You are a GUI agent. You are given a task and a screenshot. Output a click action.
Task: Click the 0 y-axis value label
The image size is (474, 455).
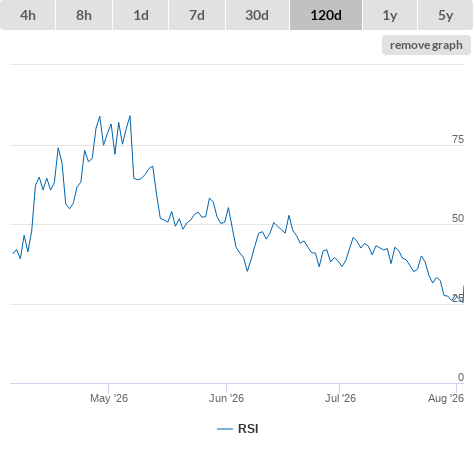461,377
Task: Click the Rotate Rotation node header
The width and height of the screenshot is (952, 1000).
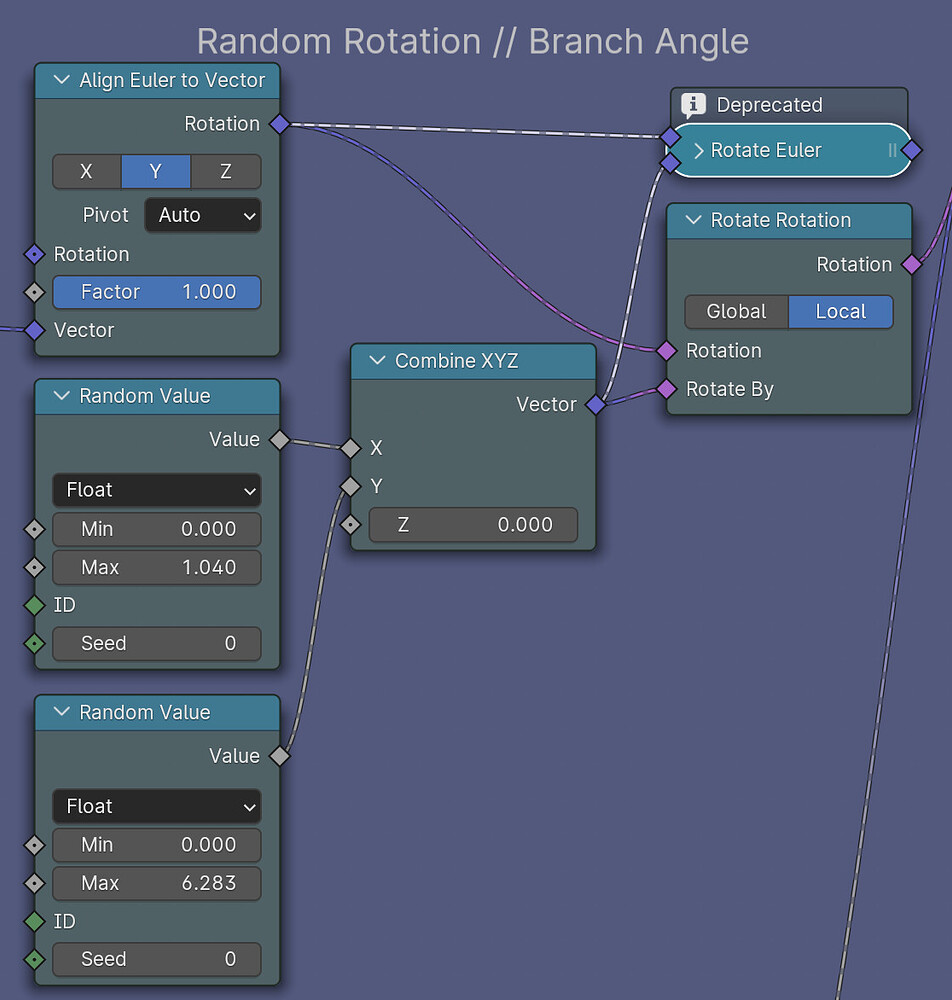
==
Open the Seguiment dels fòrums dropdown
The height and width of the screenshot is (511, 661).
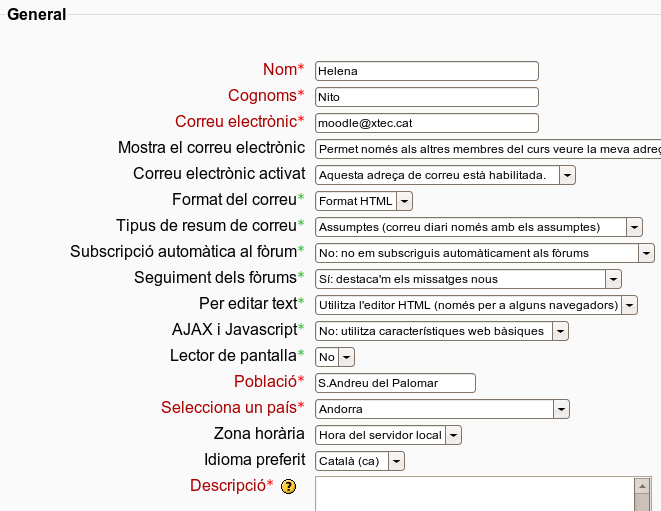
* * *
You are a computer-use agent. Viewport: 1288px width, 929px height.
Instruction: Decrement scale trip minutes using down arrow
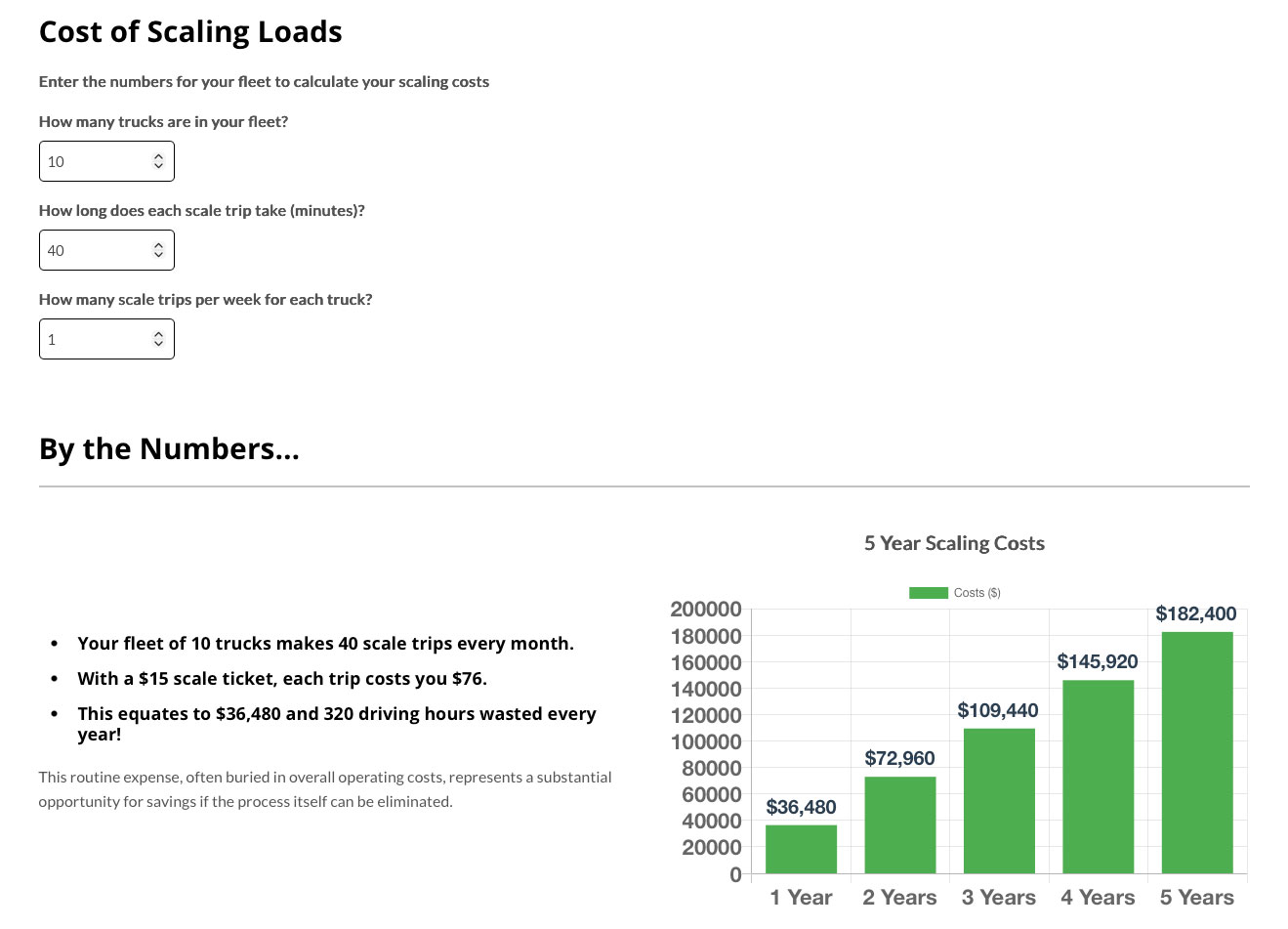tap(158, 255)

TRY IT: Above are entries with pictures among them. Write out exactly the lines from the one containing "The image size is (474, 455)." through the one containing "The width and", ends included, and leave those pictures out.

EXERCISE ANSWER:
The image size is (474, 455).
461,377
Task: Click the Rotate Rotation node header
The width and height of the screenshot is (952, 1000).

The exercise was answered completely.